I know you've talked about horizontal scaling before but I just don't buy it. The Mac Pro isn't a server. Any Apple Silicon Mac Pro will be used to run software similar to what your Max or Ultra chip will run but users expect it to run much faster or run much bigger models. If you scale horizontally, software won't run faster unless they're rewritten from the ground up to take advantage of horizontal scaling - which very few software can make use of.
There is very little financial incentive for Apple to rearchitect most of macOS and rewrite most of their software to use horizontal scaling just for a niche machine that is already dying in relevance.
Hence, I'm still on the side of 4x Max dies glued together for a Mac Pro chip.

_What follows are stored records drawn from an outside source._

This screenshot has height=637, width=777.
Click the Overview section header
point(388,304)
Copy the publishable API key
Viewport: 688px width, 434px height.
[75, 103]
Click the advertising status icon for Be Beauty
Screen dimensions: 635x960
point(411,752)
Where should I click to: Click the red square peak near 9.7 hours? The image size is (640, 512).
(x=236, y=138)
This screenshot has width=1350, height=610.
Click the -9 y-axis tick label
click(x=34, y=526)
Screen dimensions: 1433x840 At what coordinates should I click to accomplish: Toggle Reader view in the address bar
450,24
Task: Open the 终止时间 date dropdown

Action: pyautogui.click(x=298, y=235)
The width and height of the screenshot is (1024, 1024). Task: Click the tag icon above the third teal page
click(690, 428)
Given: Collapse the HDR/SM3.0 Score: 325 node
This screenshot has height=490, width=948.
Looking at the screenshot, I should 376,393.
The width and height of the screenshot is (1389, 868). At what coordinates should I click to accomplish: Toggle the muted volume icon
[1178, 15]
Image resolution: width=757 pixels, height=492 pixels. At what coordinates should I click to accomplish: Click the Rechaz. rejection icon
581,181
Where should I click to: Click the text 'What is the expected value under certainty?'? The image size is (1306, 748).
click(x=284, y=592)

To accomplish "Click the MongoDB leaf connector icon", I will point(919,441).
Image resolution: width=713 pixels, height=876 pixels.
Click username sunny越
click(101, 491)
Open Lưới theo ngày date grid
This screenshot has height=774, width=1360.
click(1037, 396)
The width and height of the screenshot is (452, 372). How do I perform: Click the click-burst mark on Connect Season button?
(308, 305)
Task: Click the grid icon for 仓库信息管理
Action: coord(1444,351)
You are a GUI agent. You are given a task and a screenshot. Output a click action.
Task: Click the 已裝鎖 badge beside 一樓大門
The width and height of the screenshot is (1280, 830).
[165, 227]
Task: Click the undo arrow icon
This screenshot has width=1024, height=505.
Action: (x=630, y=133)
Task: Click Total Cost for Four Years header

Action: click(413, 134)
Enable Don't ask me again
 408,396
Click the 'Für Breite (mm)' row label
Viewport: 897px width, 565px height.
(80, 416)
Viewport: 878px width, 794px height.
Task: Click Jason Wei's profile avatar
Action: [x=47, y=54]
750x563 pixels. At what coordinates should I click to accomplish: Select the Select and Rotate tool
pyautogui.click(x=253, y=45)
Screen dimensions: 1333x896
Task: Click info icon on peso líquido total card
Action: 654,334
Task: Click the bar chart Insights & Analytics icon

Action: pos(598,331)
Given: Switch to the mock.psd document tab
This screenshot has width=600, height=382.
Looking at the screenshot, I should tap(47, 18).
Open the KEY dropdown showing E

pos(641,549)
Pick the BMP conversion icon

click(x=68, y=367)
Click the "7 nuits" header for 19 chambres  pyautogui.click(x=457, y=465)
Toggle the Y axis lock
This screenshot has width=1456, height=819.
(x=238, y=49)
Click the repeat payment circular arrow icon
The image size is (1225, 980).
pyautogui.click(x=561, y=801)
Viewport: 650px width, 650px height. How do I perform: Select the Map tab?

This chip won't be cheap in R&D cost and it won't be cheap to manufacture. This is why I'm speculating that Apple will create an Apple Silicon Cloud to expand the market of any "Extreme" chip.
Between these options: cancel the Mac Pro, use only the Ultra, glue 4x max together, and horizontally scale Ultra chips, I think the horizontal scaling is the least likely option.
Gluing together four dies is also horizontal scaling, it’s just more software-friendly because you can have faster die-to-die communication. The largest issue with separate compute boards is the high synchronization overhead. But if this can be solved (e.g. with a proprietary low-latency high-bandwidth bridge), then the distinction between the two approaches disappear. But building such a bridge is far from trivial, if it’s even possible.
Vertical scaling with large SoCs sounds like the most reasonable approach to me.